Fix scripted installation from media without local distfiles.

The bsdinstall script target did not have the infrastructure to fetch
distfiles from a remote server the way the interactive installer does
on e.g. bootonly media. Solve this by factoring out the parts of the
installer that deal with fetching missing distributions into a new
install stage called 'fetchmissingdists', which is called by both the
interactive and scripted installer frontends.

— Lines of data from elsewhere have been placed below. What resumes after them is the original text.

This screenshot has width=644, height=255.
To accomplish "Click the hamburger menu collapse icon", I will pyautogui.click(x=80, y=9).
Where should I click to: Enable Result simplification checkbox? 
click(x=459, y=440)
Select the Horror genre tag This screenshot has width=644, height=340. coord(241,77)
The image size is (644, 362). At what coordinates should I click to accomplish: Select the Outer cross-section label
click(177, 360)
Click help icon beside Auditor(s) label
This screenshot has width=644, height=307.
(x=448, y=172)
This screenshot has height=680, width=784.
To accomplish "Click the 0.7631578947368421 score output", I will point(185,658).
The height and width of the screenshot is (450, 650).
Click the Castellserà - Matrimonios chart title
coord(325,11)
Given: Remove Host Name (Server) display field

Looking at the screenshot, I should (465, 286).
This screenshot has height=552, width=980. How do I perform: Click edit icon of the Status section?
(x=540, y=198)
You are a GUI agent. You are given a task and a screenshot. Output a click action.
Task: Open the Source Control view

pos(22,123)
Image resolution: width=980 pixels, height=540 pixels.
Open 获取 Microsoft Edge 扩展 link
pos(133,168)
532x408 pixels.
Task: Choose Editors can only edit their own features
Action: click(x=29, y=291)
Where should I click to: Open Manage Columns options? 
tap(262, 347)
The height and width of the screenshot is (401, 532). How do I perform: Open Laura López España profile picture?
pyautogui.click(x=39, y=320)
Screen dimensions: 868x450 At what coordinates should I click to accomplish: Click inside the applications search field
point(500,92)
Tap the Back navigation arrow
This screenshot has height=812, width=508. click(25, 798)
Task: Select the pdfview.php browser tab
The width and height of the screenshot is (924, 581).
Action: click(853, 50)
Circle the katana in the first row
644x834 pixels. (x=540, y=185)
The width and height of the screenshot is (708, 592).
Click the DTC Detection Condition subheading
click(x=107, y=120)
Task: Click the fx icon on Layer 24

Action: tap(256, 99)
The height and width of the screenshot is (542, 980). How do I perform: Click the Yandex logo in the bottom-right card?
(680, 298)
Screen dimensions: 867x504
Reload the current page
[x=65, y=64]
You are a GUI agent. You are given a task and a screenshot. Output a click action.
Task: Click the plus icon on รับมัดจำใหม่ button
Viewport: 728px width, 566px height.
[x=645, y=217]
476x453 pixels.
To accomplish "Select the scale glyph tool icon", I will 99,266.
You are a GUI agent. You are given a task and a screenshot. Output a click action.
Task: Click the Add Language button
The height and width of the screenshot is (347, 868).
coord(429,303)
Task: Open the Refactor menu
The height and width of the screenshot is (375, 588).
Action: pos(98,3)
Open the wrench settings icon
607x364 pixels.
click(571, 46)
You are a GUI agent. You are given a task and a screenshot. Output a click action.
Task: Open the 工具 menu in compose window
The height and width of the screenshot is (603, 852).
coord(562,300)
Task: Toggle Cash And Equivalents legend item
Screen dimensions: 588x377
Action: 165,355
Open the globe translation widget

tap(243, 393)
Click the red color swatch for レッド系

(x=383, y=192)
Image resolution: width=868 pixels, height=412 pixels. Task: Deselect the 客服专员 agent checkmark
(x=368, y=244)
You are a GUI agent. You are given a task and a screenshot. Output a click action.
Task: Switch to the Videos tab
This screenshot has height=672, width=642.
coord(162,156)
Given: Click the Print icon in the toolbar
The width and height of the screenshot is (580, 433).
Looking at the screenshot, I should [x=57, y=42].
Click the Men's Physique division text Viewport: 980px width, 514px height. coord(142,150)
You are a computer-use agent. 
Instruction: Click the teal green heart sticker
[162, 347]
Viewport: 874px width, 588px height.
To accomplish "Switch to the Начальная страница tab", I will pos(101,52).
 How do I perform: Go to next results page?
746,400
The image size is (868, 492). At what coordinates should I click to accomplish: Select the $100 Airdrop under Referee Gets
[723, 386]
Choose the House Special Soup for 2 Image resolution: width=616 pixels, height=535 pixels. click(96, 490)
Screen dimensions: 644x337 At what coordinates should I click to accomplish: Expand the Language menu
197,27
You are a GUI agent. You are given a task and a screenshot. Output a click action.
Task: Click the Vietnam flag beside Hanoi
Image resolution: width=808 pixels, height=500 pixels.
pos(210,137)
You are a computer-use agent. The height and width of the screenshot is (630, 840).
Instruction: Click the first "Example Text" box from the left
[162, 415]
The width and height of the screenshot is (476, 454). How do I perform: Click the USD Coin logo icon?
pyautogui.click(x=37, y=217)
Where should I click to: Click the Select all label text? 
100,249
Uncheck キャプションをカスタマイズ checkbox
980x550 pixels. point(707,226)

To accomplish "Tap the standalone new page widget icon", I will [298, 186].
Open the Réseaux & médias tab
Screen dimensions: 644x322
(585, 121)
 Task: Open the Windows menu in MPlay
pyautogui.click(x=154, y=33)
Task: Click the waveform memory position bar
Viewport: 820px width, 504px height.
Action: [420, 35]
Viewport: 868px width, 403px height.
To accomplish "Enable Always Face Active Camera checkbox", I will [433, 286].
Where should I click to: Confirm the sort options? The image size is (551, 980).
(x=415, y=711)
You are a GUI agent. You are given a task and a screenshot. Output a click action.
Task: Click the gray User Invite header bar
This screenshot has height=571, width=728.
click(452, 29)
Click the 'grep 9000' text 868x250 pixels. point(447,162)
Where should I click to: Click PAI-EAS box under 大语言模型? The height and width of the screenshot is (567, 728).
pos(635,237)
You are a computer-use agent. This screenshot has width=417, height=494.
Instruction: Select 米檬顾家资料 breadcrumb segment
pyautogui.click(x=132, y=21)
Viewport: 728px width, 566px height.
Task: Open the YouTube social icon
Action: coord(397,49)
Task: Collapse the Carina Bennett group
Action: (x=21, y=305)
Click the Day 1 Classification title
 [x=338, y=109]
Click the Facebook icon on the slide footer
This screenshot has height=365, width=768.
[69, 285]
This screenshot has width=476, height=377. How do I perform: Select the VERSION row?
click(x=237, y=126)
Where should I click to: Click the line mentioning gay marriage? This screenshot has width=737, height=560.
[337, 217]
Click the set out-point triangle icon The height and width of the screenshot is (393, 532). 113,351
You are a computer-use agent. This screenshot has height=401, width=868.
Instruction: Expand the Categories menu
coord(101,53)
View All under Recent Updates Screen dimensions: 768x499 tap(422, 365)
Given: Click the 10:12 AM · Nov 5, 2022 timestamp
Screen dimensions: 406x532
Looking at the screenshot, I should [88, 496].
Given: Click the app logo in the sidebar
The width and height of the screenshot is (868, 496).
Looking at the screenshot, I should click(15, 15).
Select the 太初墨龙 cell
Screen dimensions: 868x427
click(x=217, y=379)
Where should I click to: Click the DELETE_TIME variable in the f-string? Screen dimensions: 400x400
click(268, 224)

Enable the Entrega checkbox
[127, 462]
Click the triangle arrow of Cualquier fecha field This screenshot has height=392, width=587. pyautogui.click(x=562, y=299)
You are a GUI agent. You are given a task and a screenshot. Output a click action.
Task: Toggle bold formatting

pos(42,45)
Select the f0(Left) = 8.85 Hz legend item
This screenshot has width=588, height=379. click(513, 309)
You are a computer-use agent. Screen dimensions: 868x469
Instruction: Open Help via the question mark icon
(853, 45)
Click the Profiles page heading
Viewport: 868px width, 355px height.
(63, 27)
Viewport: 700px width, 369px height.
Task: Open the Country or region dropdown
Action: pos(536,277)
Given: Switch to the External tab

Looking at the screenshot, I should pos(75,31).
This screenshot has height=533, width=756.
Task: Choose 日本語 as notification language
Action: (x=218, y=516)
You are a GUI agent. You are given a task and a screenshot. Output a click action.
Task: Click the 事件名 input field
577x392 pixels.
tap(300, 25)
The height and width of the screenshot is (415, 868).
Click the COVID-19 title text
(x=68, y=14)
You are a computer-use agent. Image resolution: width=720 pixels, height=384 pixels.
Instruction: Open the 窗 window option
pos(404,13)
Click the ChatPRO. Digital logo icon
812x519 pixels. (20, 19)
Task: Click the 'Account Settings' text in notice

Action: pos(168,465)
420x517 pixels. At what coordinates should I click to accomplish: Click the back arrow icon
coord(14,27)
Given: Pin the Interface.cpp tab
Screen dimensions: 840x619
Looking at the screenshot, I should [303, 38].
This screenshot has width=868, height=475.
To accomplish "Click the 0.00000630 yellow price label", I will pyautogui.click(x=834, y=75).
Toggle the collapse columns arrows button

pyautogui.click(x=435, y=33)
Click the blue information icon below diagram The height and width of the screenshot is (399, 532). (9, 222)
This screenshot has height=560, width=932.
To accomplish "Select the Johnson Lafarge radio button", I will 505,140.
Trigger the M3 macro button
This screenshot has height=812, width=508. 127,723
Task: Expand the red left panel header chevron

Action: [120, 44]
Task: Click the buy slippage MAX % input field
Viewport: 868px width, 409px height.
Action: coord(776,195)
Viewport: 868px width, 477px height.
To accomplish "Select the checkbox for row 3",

In the course of these changes, cleaned up a few other issues with
the fetching of missing distribution files and added a warning if
fetching the MANIFEST file, which is used to verify the integrity of
the distribution files. We should at some point add cryptographic
signatures to MANIFEST so that it can be fetched safely if not present
on the install media (which it is for bootonly media).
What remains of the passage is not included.